*TRECHO FORNECIDO*:
· · ·

As festas do Carnaval fazem parte de um tempo extraordinário. Muitos povos tiveram o hábito de observar um período do ano em que as normas sociais eram temporariamente suspensas para o gozo das liberdades de costumes, onde as paixões mais inflamadas não encontravam nenhuma oposição ou constrangimento. Durante esse período, os homens punham as leis e a moral, habitualmente rígidas e intransponíveis, sob suspensão. A palavra de ordem era: transgressão.

De todos esses períodos de ruptura das proibições o mais conhecido e que deu origem – provavelmente - ao nosso Carnaval, foi aquele que se relacionava com os festejos romanos das Saturnais, ou Saturnálias, que comemoravam o reinado do antigo deus romano da agricultura, Saturno. Um dos aspectos mais interessante dessa festa, que reconstituía o governo de Saturno, estava na concessão aos escravos, de liberdades para agirem com vitupérios e escarnio contra os seus próprios patrões durante um curto período do mês de dezembro, época dos festejos da colheita e da celebração da divindade.

Segundo a mitologia grega, Saturno era uma divindade romana identificada com o deus grego Cronos. No tempo em que esse deus reinava sobre a Itália os homens, nos fala o mito, viviam libertos dos enfados. Ninguém conhecia a injustiça porque não havia necessidade de bens. A distinção de classes não era conhecida. Todos gozavam de igual liberdade e não tinham sido inventadas ainda as portas, porque o roubo não existia e os homens nada tinham a esconder. O reino de Saturno foi um reino extraordinariamente próspero, por isso essa época ficou conhecida como a Idade de Ouro.

Inspirados nesse mito os romanos realizavam todos os anos uma celebração à memória do deus e reviviam provisoriamente a época do reino de Saturno. Comer e beber lautamente, participar de alegres celebrações e buscar imoderadamente os prazeres eram, segundo James Frazer, as características que parecem ter marcado particularmente aqueles carnavais da antiguidade, que se prolongaram ao nosso tempo através da diluição dos velhos ritos romanos nos festejos do calendário Cristão, associados a entrada da Quaresma, quando nos despedimos dos excessos da carne (de onde veio a moderna designação de “Carnaval”), para ingressar no período de privações. Ainda que sejam associadas inteiramente aos ritos pagãos o mito não deixa de possuir um sentido cristão que está diretamente ligado à sua gênese, como pode ser apurado por sua relação como o período do ano litúrgico que antecede a Páscoa.

· · ·

*TAREFAS*:
A. Segundo o trecho sobre o Carnaval, por qual nome ficou conhecida a época do reino de Saturno?
B. Indique se cada afirmação concorda com o trecho sobre o Carnaval. Responda sim ou não e cite literalmente as palavras do trecho que decidem a questão.
(i) Nas Saturnais, os escravos podiam escarnecer dos próprios patrões durante um curto período de dezembro.
(ii) No reino de Saturno, as portas serviam para proteger os bens contra o roubo.
(iii) Saturno era o deus romano do comércio.
Os registros provêm de uma fonte diferente da do trecho.

· · ·

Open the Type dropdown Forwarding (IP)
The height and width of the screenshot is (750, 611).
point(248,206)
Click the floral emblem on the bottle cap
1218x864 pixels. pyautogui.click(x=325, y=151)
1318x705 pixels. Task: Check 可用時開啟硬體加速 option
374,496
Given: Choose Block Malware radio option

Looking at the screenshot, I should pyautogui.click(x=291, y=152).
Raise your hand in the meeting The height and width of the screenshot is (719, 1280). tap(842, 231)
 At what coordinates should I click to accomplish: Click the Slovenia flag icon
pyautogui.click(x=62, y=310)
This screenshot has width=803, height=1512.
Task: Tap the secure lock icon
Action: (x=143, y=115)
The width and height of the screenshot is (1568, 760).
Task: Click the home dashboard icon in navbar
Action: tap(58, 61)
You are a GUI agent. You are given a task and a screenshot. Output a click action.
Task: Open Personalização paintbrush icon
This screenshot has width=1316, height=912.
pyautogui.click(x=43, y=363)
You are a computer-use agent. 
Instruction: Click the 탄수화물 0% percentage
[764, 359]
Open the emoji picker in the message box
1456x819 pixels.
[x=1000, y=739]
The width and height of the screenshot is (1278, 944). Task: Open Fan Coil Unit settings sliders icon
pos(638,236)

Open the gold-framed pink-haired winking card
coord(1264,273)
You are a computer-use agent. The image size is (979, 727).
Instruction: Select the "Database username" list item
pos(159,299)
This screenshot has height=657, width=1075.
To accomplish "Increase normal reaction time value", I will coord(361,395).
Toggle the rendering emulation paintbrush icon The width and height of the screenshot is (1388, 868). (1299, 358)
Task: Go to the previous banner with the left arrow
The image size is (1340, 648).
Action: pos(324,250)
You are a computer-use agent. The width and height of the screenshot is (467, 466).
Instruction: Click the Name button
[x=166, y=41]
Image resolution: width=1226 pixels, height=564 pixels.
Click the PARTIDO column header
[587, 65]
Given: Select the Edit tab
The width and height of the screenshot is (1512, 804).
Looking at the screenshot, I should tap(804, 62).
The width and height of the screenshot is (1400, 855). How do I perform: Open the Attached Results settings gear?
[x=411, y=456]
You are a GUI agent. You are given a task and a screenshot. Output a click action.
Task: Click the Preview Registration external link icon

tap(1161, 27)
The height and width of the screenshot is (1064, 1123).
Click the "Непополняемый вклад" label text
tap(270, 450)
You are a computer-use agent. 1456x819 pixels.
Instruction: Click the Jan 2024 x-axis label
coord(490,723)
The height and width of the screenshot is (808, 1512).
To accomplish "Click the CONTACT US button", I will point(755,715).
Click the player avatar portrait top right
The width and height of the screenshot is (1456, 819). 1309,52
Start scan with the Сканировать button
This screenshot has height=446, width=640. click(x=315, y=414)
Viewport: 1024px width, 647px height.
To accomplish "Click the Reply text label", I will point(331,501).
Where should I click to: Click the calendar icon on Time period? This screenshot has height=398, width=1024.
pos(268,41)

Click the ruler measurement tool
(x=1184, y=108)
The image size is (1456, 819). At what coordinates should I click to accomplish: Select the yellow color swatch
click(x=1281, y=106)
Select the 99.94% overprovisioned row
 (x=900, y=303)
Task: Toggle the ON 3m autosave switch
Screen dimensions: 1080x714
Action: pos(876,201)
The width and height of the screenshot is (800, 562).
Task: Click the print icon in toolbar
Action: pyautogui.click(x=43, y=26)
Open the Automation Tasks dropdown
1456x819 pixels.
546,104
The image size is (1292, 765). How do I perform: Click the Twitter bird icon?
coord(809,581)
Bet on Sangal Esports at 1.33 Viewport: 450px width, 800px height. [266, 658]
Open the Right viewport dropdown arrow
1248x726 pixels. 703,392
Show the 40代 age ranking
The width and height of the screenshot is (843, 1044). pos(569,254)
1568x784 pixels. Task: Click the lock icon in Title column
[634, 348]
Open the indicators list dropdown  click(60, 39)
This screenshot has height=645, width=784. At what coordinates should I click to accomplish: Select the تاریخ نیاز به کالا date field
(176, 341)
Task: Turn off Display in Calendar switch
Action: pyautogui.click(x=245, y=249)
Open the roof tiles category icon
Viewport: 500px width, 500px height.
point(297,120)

· · ·

*LISTA DE RESPOSTAS*:
A. Ficou conhecida como a Idade de Ouro.

B.
(i) Sim: "de liberdades para agirem com vitupérios e escarnio contra os seus próprios patrões durante um curto período do mês de dezembro".
(ii) Não: "não tinham sido inventadas ainda as portas, porque o roubo não existia".
(iii) Não: "o antigo deus romano da agricultura, Saturno".